(DATA SECTION Opens)

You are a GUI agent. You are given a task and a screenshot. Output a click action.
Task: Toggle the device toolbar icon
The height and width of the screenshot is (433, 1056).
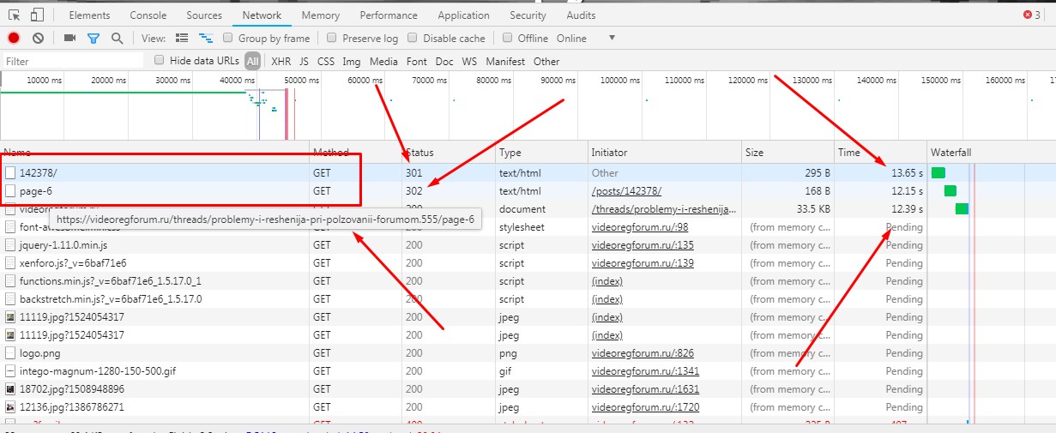(x=37, y=15)
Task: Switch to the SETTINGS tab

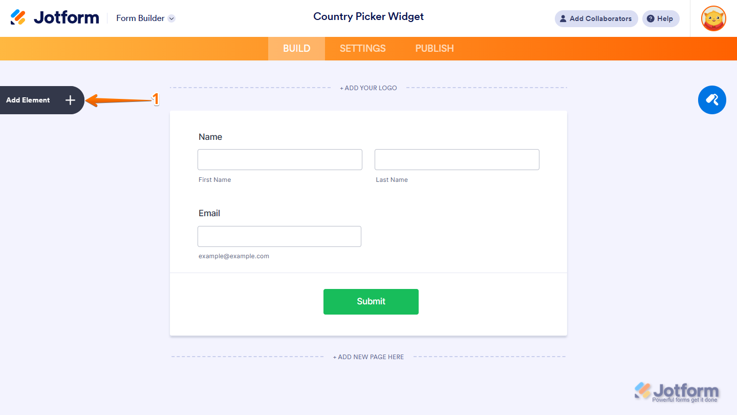Action: (x=362, y=48)
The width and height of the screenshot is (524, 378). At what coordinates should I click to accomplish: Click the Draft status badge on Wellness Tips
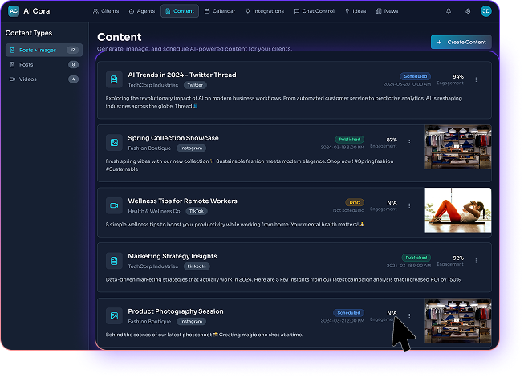pyautogui.click(x=354, y=202)
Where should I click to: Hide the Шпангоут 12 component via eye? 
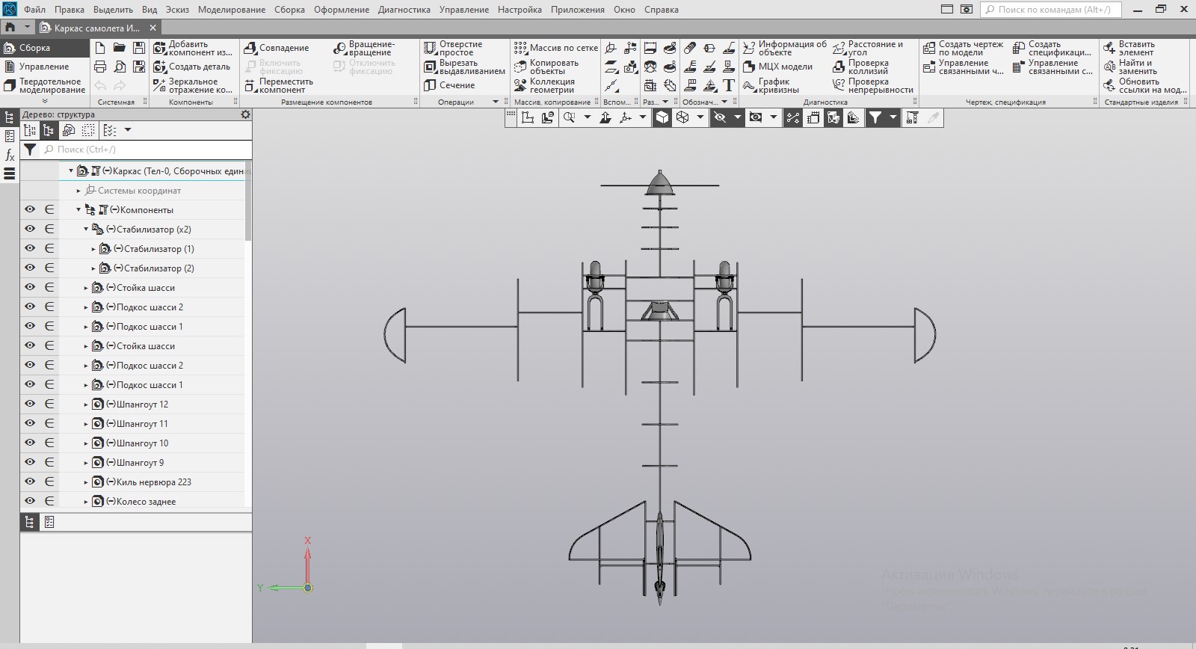[30, 405]
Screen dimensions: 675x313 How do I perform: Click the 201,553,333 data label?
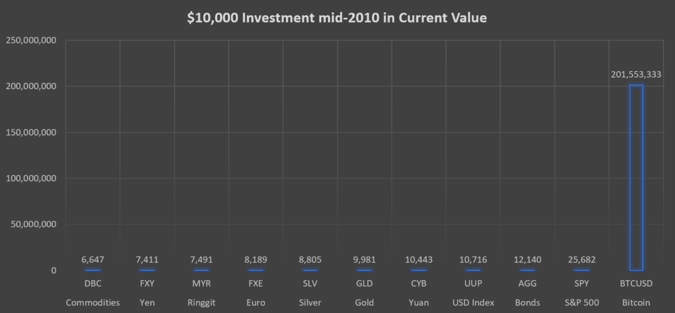(636, 75)
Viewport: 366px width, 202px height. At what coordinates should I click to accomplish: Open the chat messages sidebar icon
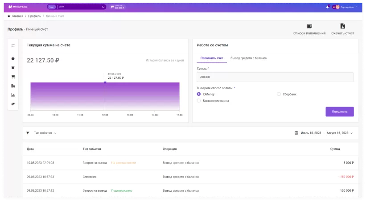coord(13,104)
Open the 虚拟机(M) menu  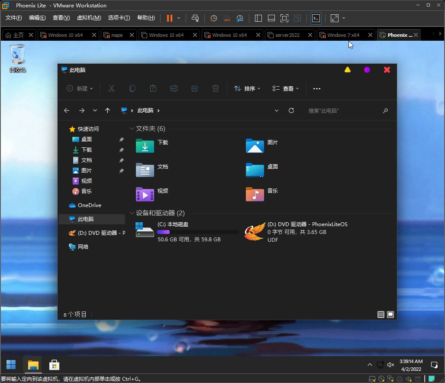(x=89, y=18)
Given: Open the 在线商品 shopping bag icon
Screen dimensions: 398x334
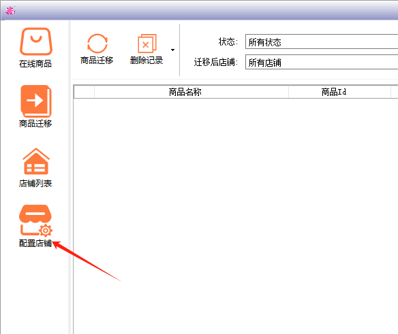Looking at the screenshot, I should pyautogui.click(x=36, y=41).
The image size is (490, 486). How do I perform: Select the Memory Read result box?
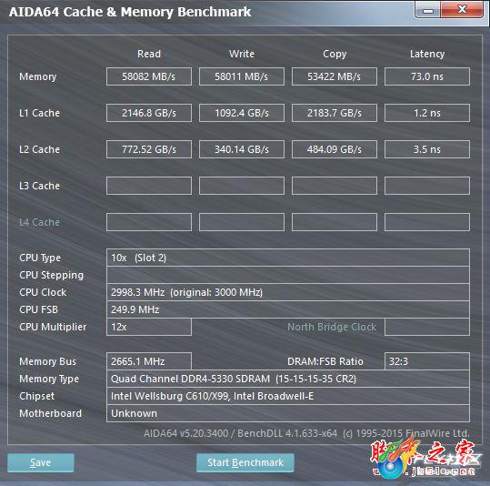tap(149, 76)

(DATA SECTION Closes)

*TASK:* Leaving every picture out, write out exactly the lines from the one that holds "The image size" through the end of the listing, both included.

*RESPONSE AREA:*
The image size is (490, 486). How do I perform: Select the Memory Read result box?
tap(149, 76)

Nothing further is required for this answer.